The next day, Yörg toured us around many parts of the city and drove us out to a beautiful 16th century moated countryside castle called “Wasserburg Kemnade“. He then took us to a small town named Hattingen which was built in the 12th century and had been spared from bombs during World War 2. It was great to see the old buildings (some of them dating back to the 1700’s) and to experience its history as everything we have in North America is pretty young in comparison. Yörg introduced us to a few more of his friends (Peter and Susanne) and we ate out at a few pubs over the course of the day. For supper, I had some snitchel which was great but the beer didn’t taste quite right to Stephanie and I. We obviously did not appreciate it enough back then. That night, I had trouble sleeping as I was on the carpet and my asthma kept acting up throughout the night. The lack of sleep made for one tired Darcy the next day.
BerlinMorning came too soon and after bidding a farewell to Yörg, we took the train into Berlin. Stephanie and I were so tired (she slept on a love seat the two nights we were there) that we didn’t talk a whole lot that morning but we finally got our brains into gear by the time the train crossed the city limits of Berlin. As we entered the capital I remember seeing the Berlin TV tower, Fernsehturm, which stands at Alexanderplatz. As we neared our destination, a loud harsh voice came onto the loud speaker and barked a lot of German words as the train came to a stop. We were not at our destination yet but the doors opened and everyone got up and left. It was clear that the train was not going to be moving anywhere and we had no idea what was going on so we simply followed everyone and hopped on another train. We lucked out and the train we had chosen brought us downtown where we made our way to our next hostel: Die Frabrik which had a very bohemian vibe to it and seemed very clean. As we settled in, we made friends with a few people who were also staying there. Over the next two days, Stephanie and I toured around Berlin with a few of our new friends and we took in a lot of the famous landmarks. Brandenburg Gate, Checkpoint Charlie, the Berlin Wall, the Reichstag and the Berlin Victory Column,
The one landmark that stood out for me was Kaiser-Wilhelm Gedächtniskirche. Here was a church that was bombed in World War 2 and it was left in that state as a memorial of the war. It was quite striking to see it in the middle of a developed and thriving shopping/residential area and I still think of it.
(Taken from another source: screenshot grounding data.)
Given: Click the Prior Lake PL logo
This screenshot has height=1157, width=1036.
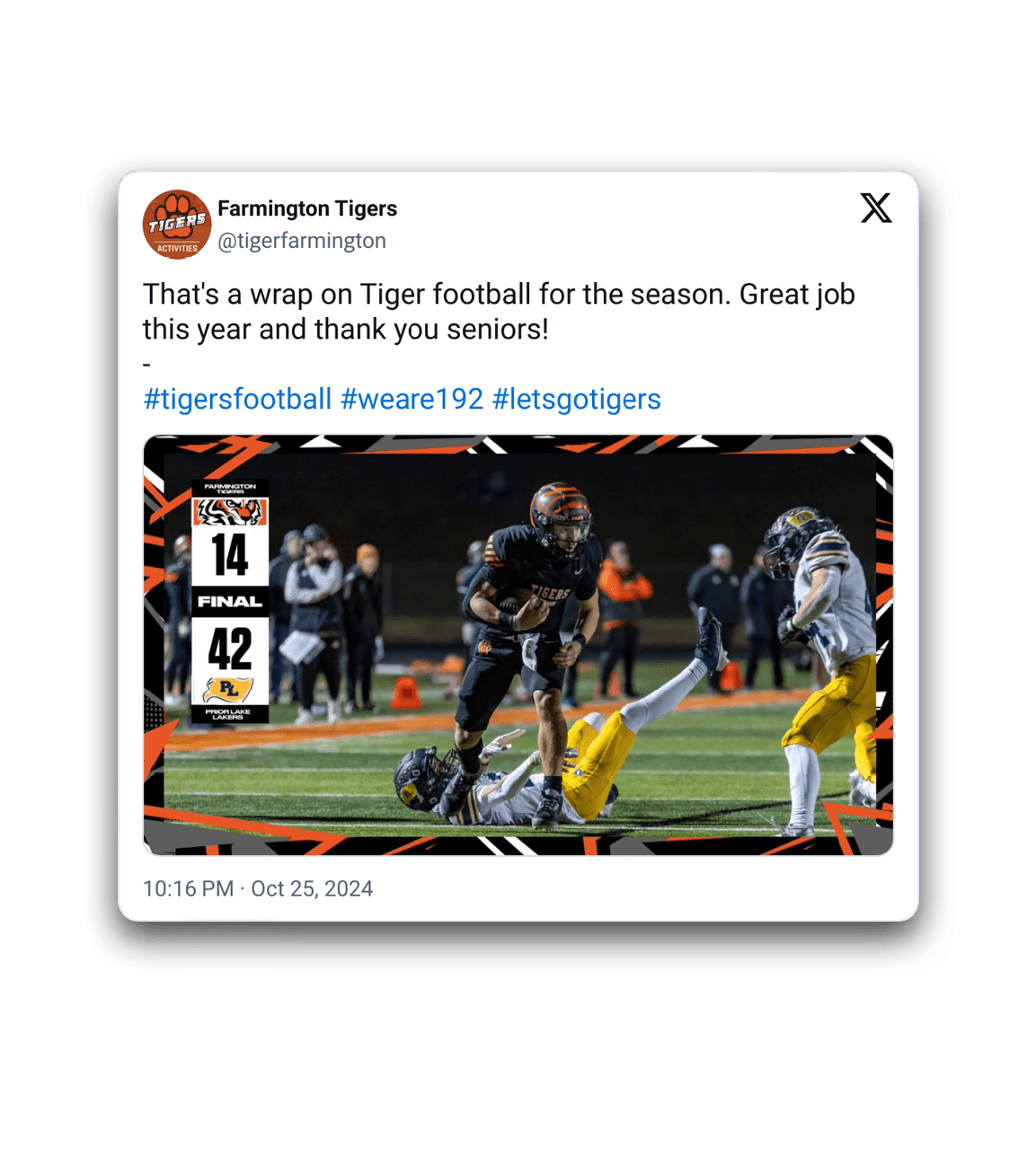Looking at the screenshot, I should pyautogui.click(x=229, y=689).
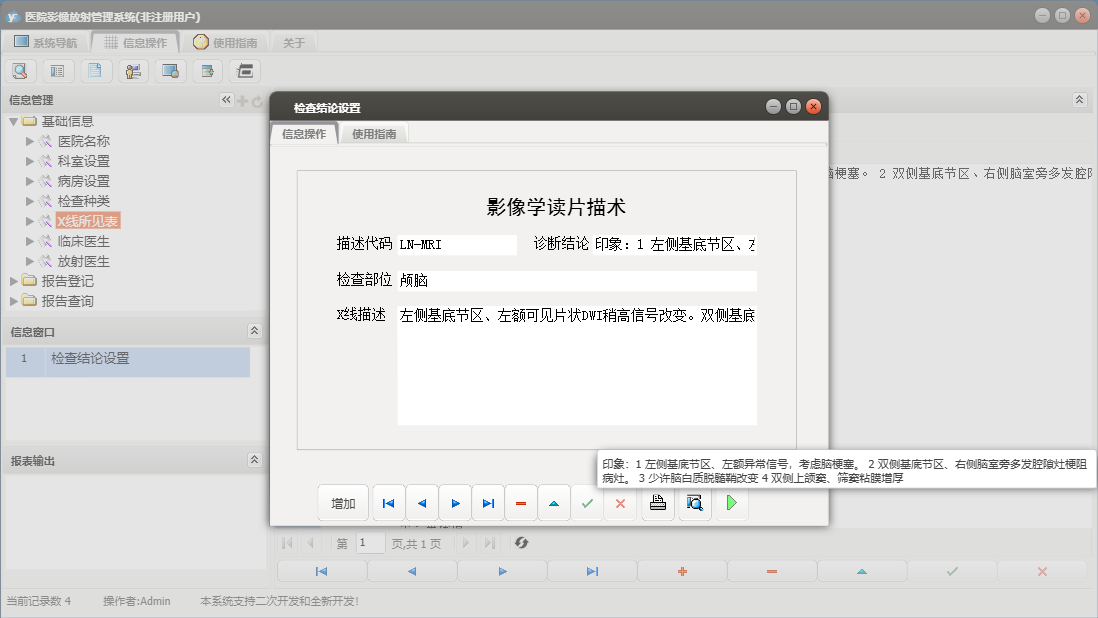This screenshot has width=1098, height=618.
Task: Expand the 检查种类 tree node
Action: pyautogui.click(x=30, y=200)
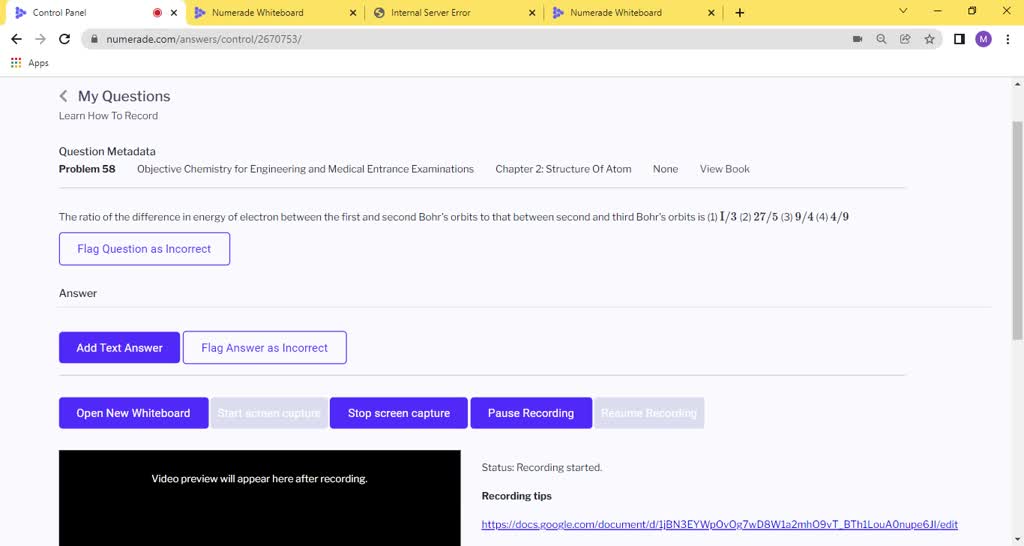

After a couple of days of touring around, we had become fairly friendly with 2 other Canadian girls, Carla and Angela. They were kind of doing the same route as we were but they were going to the Czech Republic and Hungary before Austria. They asked us if we wanted to join them and after a quick discussion with Stephanie, we decided that it would be fun to travel together.
We left Berlin in the late afternoon and after paying another train supplement, we left Germany as we crossed into the Czech Republic.
Current Trip Expenses (in 1996 currency)
|Netherlands expenses||$98.09 (converted from Guilders : ƒ)|
|Germany expenses||$172.47 (converted from Deutsche Marks : DM)|
* Giving kudos to Onana for letting me use their currency rate time machine.